Reproduce exactly, from the data that follows, the line with "Where should I click to: Click Export", the line with "This screenshot has height=500, width=893.", and every line that lies between them.
-*-
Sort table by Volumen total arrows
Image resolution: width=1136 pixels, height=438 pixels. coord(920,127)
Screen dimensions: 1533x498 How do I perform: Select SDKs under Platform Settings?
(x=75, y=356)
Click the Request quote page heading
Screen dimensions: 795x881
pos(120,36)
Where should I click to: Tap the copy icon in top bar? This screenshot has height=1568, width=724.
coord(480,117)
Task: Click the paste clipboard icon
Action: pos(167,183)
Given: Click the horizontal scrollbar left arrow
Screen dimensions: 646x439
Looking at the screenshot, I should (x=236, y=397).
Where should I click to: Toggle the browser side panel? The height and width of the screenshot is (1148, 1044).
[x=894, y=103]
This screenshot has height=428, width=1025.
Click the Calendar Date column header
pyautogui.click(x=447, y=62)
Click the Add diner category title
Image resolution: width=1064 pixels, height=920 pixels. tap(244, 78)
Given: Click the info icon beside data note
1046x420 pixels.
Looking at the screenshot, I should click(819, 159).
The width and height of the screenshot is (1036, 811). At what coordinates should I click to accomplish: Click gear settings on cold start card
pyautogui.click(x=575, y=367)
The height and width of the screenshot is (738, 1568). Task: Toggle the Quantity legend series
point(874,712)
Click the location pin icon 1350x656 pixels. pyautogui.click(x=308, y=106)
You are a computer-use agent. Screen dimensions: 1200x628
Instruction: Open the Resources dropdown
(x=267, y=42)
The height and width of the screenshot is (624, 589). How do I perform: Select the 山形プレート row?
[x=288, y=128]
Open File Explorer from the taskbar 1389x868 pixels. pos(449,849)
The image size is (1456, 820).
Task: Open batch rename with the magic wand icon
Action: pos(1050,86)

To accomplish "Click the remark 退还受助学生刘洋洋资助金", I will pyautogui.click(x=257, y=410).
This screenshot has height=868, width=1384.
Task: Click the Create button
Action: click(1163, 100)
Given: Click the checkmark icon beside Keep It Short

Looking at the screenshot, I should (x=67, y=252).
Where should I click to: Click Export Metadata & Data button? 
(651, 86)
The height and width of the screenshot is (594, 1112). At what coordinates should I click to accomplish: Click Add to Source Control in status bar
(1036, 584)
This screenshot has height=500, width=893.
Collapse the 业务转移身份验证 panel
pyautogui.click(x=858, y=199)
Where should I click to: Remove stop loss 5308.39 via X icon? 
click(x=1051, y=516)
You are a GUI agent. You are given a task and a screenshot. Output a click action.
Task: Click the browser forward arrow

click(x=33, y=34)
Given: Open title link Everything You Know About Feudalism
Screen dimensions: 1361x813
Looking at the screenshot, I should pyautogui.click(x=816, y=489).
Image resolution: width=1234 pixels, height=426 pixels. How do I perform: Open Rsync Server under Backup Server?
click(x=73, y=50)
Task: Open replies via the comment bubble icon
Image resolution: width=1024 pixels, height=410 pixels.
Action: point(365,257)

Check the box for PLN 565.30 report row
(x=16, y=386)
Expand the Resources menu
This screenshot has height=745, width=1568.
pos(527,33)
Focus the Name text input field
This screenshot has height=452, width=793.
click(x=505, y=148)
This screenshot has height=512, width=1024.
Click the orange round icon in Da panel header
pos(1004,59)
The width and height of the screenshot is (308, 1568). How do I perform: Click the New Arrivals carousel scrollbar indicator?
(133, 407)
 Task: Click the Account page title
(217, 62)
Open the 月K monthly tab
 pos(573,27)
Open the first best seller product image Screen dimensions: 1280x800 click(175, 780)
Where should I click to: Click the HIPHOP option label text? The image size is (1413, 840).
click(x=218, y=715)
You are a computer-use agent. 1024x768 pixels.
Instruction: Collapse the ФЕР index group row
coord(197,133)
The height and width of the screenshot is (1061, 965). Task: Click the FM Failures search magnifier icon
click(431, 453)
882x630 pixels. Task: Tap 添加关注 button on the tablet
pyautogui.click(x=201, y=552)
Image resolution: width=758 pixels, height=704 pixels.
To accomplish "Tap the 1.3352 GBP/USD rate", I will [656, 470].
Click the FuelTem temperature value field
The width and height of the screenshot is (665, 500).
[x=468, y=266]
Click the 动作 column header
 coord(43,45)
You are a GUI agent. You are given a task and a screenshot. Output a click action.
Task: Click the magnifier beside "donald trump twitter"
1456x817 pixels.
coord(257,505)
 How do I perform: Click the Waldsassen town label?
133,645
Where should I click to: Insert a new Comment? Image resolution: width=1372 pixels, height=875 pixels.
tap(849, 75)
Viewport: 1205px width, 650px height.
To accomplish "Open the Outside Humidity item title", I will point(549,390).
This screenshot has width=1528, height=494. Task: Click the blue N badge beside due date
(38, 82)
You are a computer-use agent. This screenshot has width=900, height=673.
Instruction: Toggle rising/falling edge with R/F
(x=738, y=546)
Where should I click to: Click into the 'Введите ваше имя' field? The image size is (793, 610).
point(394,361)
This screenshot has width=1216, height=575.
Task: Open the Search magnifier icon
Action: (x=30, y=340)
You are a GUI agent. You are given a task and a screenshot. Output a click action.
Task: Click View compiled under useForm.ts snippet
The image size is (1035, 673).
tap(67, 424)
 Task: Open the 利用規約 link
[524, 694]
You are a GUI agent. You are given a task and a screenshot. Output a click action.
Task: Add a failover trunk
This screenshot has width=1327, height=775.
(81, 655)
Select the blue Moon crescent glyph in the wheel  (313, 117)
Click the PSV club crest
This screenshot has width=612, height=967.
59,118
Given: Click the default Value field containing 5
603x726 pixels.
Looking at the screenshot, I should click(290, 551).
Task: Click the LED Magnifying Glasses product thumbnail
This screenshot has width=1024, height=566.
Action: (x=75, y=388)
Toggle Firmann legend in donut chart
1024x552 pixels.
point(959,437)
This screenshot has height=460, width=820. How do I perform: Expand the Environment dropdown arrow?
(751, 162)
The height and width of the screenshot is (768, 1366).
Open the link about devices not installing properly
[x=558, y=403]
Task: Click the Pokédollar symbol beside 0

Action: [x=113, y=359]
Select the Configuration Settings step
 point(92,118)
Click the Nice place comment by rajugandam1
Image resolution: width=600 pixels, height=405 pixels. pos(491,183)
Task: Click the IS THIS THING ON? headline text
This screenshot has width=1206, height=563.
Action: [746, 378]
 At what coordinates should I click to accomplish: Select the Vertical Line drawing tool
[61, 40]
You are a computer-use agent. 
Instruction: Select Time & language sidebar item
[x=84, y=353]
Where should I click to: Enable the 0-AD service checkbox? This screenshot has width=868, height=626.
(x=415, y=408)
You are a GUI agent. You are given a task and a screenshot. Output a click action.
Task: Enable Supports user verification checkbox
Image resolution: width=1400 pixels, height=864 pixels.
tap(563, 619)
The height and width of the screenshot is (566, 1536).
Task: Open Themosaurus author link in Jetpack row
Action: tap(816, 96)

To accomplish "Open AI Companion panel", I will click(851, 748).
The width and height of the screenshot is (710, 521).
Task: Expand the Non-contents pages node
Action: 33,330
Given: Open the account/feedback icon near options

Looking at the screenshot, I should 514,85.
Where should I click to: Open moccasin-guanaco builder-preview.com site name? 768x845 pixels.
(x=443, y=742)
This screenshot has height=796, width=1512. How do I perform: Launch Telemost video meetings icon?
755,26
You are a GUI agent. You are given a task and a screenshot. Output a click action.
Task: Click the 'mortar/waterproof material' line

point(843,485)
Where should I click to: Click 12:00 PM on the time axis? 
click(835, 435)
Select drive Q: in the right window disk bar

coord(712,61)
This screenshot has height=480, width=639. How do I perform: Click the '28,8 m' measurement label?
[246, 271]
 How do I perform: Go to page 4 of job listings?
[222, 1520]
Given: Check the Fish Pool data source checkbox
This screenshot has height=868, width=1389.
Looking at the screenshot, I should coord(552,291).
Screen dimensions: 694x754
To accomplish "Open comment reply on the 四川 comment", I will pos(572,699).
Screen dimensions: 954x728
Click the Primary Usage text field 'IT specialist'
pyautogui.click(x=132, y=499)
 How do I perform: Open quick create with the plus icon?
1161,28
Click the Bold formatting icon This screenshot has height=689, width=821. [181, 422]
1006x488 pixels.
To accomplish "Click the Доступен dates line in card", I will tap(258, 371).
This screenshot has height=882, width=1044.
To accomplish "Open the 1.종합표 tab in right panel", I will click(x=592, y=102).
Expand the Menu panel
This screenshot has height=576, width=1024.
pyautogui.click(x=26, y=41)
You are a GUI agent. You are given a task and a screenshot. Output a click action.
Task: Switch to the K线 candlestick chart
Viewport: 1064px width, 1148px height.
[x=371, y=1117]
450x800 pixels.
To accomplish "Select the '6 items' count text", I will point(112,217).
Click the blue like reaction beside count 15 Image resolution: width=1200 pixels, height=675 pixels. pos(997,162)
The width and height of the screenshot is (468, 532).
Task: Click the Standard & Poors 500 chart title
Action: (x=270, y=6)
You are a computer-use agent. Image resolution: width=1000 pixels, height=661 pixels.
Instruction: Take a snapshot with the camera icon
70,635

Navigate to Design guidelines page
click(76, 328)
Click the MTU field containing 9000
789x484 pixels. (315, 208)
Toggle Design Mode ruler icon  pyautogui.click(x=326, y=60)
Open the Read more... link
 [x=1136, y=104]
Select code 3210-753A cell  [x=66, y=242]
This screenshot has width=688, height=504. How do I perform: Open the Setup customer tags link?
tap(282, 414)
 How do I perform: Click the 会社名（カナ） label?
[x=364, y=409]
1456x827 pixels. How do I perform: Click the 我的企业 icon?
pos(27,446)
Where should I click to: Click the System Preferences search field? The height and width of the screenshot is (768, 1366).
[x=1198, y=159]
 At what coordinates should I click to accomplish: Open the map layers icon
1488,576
-*-
RESULT:
Where should I click to: Click Export Metadata & Data button? 
(651, 86)
The height and width of the screenshot is (594, 1112). At what coordinates should I click to accomplish: Click Add to Source Control in status bar
(1036, 584)
This screenshot has height=500, width=893.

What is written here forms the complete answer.